Klaas Runia (7 May 1926 in Oudeschoot – 14 October 2006 in Kampen) was a Dutch theologian, churchman and journalist. He studied at the Free University, Amsterdam and obtained his doctorate with a dissertation on the concept of theological time in Karl Barth in 1955. In 1956 he was appointed Professor of Systematic theology at the Reformed Theological College in Geelong, Australia, where he taught until his return to the Netherlands in 1971. During his time in Australia he exerted much influence on evangelical Christians, particularly at universities and theological schools. He was also elected chairman of the Reformed Ecumenical Council from 1968 to 1976. In 1971 he was appointed Professor of Practical Theology at the Kampen Theological University. During his professorship he was heavily engaged in church affairs and was regarded as a leader of the orthodox wing of the Dutch Reformed Church (Gereformeerde Kerken van Nederland), now the Protestant Church in the Netherlands. For many years he was also active as a journalist. He was editor-in-chief of Centraal Weekblad from 1972 to 1996. He also wrote many articles in the Frisian daily newspaper Friesch Dagblad.
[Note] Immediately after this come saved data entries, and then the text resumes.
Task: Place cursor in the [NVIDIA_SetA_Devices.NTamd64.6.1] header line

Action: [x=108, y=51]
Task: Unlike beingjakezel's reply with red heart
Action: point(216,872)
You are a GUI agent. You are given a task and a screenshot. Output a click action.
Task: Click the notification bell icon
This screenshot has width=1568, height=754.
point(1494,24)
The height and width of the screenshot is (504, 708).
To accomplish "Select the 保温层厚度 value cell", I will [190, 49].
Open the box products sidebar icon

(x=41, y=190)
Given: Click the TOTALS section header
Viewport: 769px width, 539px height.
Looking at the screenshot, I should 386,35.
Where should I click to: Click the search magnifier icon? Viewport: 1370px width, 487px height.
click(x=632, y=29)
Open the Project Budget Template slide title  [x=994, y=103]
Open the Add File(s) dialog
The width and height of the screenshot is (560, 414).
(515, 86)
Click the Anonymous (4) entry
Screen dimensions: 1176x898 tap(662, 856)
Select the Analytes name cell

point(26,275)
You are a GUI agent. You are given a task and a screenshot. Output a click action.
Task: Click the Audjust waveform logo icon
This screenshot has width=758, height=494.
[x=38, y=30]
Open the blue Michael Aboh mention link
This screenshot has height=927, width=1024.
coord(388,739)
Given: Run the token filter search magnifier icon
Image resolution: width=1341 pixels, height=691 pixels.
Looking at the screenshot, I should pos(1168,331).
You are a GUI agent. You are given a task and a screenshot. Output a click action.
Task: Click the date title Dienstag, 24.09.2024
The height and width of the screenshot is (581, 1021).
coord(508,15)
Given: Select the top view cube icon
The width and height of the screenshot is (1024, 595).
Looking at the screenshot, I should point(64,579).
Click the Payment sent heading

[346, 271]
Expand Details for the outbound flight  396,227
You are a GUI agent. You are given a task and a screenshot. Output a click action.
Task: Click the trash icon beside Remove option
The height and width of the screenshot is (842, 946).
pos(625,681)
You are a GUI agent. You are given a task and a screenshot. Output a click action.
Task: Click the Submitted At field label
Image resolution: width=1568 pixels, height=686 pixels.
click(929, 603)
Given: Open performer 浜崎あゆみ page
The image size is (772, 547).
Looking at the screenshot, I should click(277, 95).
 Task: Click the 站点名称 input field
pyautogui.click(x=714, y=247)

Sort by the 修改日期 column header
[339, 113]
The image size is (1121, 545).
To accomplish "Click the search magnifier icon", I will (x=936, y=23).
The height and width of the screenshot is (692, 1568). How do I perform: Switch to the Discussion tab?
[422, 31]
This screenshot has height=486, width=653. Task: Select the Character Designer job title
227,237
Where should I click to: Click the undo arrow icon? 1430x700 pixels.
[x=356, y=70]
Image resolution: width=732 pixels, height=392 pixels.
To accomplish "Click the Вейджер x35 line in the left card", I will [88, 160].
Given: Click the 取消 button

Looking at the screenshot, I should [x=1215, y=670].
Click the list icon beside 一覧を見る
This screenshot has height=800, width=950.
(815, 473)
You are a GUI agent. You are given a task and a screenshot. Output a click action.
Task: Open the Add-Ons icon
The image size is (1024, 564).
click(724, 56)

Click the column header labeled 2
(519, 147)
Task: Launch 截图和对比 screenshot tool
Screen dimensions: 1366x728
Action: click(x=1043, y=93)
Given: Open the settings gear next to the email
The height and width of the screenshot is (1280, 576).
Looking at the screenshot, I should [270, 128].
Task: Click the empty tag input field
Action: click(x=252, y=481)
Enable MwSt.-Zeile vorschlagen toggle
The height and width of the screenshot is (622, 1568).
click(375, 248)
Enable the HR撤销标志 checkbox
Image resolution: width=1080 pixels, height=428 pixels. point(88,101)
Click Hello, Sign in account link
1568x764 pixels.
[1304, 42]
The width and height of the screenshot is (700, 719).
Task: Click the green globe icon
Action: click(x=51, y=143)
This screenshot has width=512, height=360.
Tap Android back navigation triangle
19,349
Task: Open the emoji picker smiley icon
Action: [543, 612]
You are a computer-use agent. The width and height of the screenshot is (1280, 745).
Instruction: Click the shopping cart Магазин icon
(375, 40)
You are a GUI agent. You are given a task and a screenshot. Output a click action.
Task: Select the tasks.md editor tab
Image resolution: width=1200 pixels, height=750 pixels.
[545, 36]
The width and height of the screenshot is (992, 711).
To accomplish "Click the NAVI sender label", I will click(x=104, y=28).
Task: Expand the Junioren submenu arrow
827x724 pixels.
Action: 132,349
He retired in 1992, but remained active as a theologian and journalist until his death in 2006.

==Works==
- De theologische tijd bij Karl Barth, 1955 (dissertation)
- Karl Barth's Doctrine of Holy Scripture, 1962
- I Believe in God..., 1963
- Reformation Today, 1968
- The Sermon under Attack, 1983 (1980 Moore College Lectures)
- The Present-day Christological Debate, 1984
- Wegen en doolwegen in de nieuwere theologie, 1993
- Bewerken en bewaren, 1982 (Festschrift)
- In de krachtenveld van de Geest, 1992 (Festschrift)

For a complete bibliography of all his writings see Bibliography of the Writings of Professor Klaas Runia 1926–2006, compiled, edited and introduced by David T Runia (2010).